A little while back, I opened a mysterious, unidentified envelope that ended up being from PayPal.
“Great news… it’s that time of year… yada yada yada… a dividend has been deposited into your account!” Woohoo! I thought as I unfolded the paper to see just how much richer I now was. Would it be $20? $50? $100?
And then my disappointment turned into straight-up annoyance as I realized just how much “receiving” that thirty-three cents was going to cost me.
Come tax time, I’m going to have to factor in that thirty-three cents as I gather all my tax information for my accountant. I’m going to have to print off the PayPal tax summary. I’m going to have to take the time to input it into the Excel spreadsheet and balance the rest of my finances with it.

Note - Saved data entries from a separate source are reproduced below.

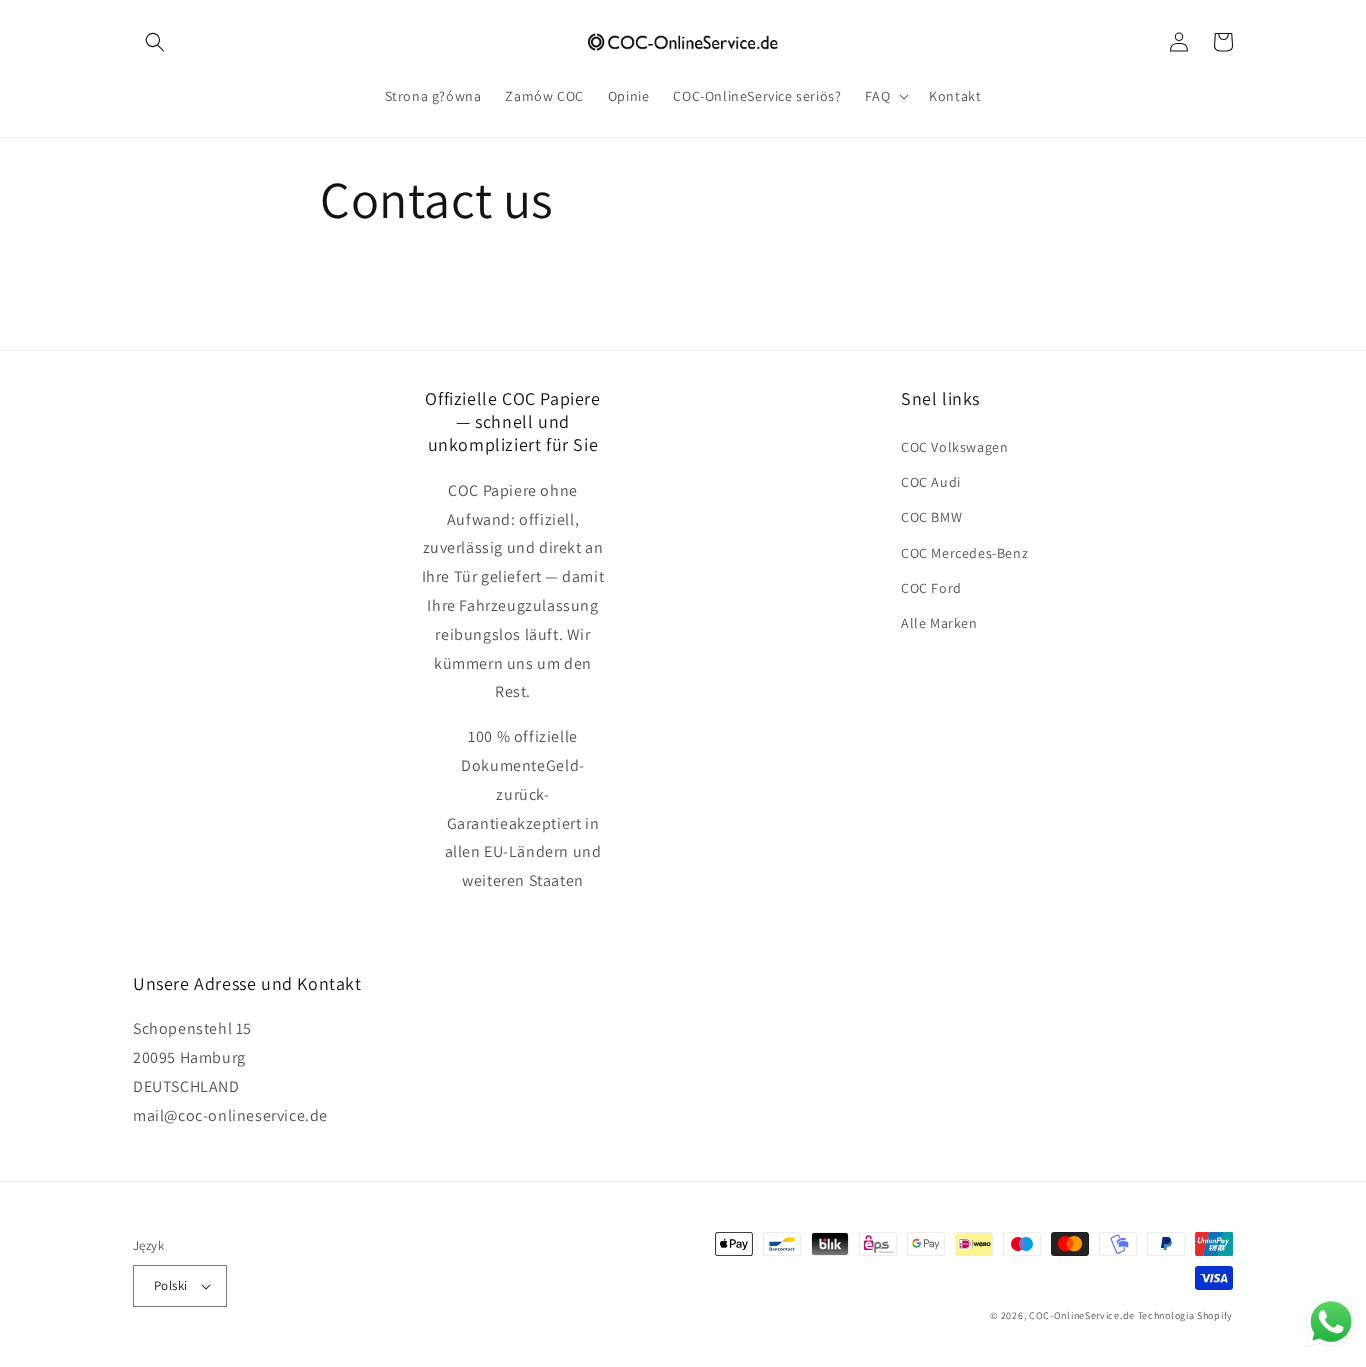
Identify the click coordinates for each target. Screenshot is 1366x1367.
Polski (170, 1285)
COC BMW (931, 517)
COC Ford (931, 588)
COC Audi (931, 482)
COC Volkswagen (954, 447)
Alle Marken (939, 623)
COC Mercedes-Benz (964, 553)
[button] (155, 42)
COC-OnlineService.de (1082, 1315)
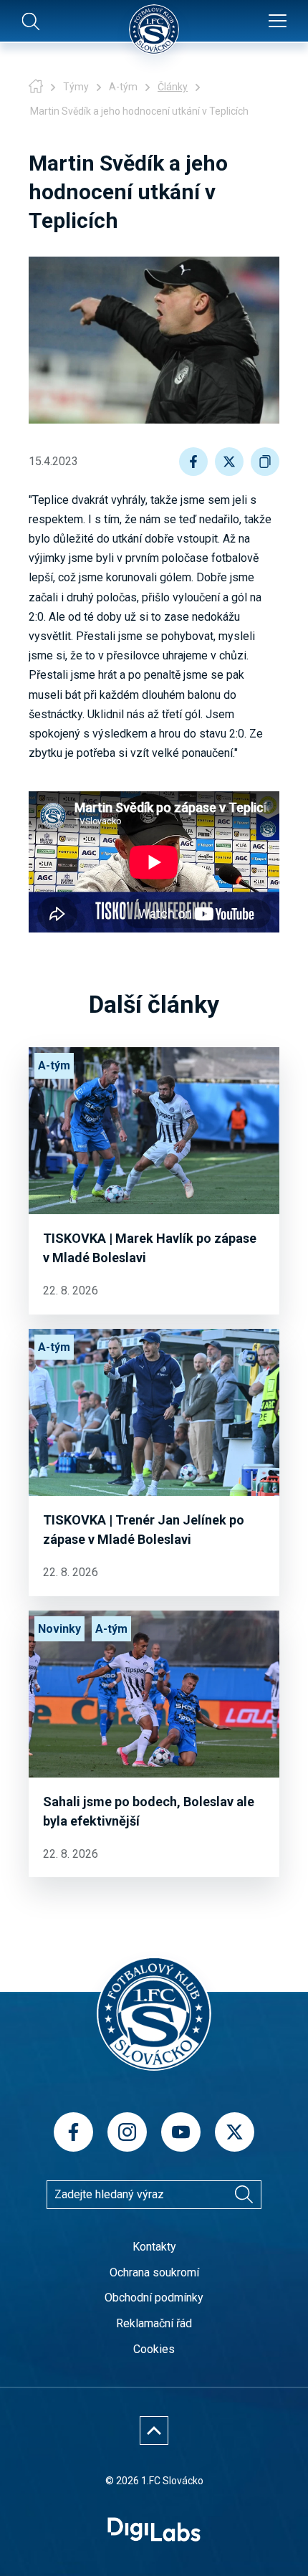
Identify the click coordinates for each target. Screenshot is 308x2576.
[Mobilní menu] (278, 21)
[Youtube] (181, 2132)
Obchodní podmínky (154, 2297)
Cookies (154, 2349)
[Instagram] (127, 2132)
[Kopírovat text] (265, 461)
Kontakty (154, 2246)
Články (173, 86)
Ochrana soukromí (154, 2272)
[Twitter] (234, 2132)
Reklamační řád (154, 2323)
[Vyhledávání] (243, 2194)
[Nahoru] (154, 2430)
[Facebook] (73, 2132)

Then, I’m going to hand it all to my accountant who charges a hundred bucks an hour. He’ll have to include it in whatever he does, which I’m sure will cost me a few minutes of his time; a few minutes he’ll have no problem charging me for.
But why stop there? In addition to all that, I have now spent the time it takes to write this post, which could have spent doing something to build my following, writing my new book, or finding some way to bring in some money.
In the end, and being as whiny and grim as I can, I figure that 33 cents actually is costing me about sixty bucks.
Thank you PayPal.
Keep your dividends to yourself.
Dan Pearce, Single Dad Laughing
PS. Do you ever get annoyed at the “true” cost of things? Like what?